Constructed to have a good time Saab’s fiftieth anniversary in 1997, the EX was constructed not in Sweden, however in Oslo, Norway, by Per Ekstrøm. Nonetheless, it was in-built collaboration with each the Saab manufacturing unit and Norwegian authorities, guaranteeing that it’s absolutely street authorized and drives like Saab manufacturing automobiles of the interval, in keeping with the public sale itemizing.

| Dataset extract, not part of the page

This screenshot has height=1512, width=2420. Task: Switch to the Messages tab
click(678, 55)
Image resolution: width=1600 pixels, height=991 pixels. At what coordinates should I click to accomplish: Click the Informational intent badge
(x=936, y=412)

Sharing a wheelbase with the modern Saab 900, the EX has exaggerated coupe styling with a low roof and widened fenders. The styling was developed with sketches and clay fashions—identical to an idea automotive designed by an automaker.
The automotive began out as a inventory Saab 900 physique shell. The roof was then lowered 2.7 inches and the tailgate incorporates rear-window glass from a 900 convertible. The wide-body look was achieved with wheel arches from a Saab CS 9000. All of this work consumed an estimates 3,000 to 4,000 hours.
Smaller design touches embody a relocated gas cap and a rearview digital camera. A novelty in 1997, the digital camera is mounted within the tailgate lock cylinder and is linked to an Alpine stereo system’s head unit.
Designed to be absolutely drivable, the EX is powered by a 2.3-liter turbo-4 producing 220 hp. The engine has 95,691 miles on it, however the automotive itself has a lot much less, in keeping with the public sale itemizing. For the final 5 years, it’s been displayed at Norwegian Saab specialist Gjestrum Larsen AS.
At present situated in Belgium, the EX acquired a European Union technical inspection earlier this yr. Meaning it’s nonetheless street authorized in most European nations, Bonhams notes. The prototype can also be registered with the VIN from a 1987 Saab 9000CC, giving it “old-timer” standing in Europe. Whether or not age is set by the VIN or the yr of building, the EX additionally exceeds the 25-year rule that lifts many limitations to importation of automobiles not initially bought within the U.S.
The Saab EX prototype shall be bought with out reserve, with an estimated hammer value of 60,000 to 90,000 euros (roughly $63,000 to $95,000 at present alternate charges). That doesn’t sound too dangerous for an uncommon piece of historical past from a defunct automaker that—at the very least in some locations—you may truly drive.